Retries of failed jobs should ideally use a different agent

buildkite / feedback

Got feedback? Please let us know!

https://buildkite.com

25 stars 24 forks source link

Retries of failed jobs should ideally use a different agent #438

Open DazWorrall opened 5 years ago

DazWorrall commented 5 years ago

The job here was configured with automatic retires, but as the failures were caused by an infrastructure issue, the retries all failed because they were scheduled on the same agent. Preferring 'warm' agents when scheduling has benefits of course, but it would be useful if automatic(/all?) retries blacklisted the previous agent if the result was a failure.

cc @lox

lox commented 5 years ago

We'll discuss internally @DazWorrall!

djrodgerspryor commented 5 years ago

We've run into this a lot too. Most of our jobs involve docker, and if the docker daemon on the box gets into some sort of state and stops responding (which happens annoying often), then jobs on that agent will very quickly be accepted and failed many times.

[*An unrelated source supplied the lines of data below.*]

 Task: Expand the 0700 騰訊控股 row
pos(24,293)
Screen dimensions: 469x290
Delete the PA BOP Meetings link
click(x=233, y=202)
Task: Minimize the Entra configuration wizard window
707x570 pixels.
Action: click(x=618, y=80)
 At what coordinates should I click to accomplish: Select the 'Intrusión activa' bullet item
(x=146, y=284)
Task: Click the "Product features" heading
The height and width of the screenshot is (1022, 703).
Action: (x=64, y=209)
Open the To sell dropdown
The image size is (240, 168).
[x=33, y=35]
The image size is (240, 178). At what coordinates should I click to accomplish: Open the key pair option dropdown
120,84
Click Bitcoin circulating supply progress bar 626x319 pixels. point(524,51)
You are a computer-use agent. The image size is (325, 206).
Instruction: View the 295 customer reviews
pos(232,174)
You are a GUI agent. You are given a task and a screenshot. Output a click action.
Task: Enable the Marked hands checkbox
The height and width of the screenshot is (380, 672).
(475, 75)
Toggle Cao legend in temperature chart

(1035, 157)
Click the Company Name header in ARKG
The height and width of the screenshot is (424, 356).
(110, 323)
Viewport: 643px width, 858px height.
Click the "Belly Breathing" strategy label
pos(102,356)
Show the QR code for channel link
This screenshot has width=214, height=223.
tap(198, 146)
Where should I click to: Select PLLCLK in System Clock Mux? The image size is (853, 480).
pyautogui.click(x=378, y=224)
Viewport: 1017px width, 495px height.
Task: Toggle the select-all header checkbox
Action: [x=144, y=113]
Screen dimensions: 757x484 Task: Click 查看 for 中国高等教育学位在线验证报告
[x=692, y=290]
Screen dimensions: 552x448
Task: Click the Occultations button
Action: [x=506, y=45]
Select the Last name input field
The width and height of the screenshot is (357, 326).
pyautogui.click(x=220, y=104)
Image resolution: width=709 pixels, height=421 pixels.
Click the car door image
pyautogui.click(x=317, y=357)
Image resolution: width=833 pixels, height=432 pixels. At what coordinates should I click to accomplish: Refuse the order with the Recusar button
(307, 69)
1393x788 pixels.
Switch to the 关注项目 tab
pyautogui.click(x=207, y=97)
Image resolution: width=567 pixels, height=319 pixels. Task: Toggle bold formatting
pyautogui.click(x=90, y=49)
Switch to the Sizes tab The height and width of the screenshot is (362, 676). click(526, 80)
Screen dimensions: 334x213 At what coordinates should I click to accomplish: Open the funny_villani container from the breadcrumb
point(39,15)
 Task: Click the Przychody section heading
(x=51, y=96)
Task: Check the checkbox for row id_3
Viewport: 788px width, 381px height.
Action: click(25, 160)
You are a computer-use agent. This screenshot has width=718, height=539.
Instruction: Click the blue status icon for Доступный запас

We've actually built an external monitor service to kill any agents which fail too many jobs in a row, but it's often not quick enough, and jobs will run-out of retries before the zombie agent is terminated.

lox commented 5 years ago

We hear you, and agree that we need a mechanism for controlling agent selection on retries. We've discussed a few different mechanism, either via changes to our scheduler or a way for agents to run checks before accepting a job. Unfortunately neither are trivial, but they are on our radar.

In the meantime, perhaps a cron job that checks the state of a host and terminates the agent (and host) if docker has gotten into a bad state would help?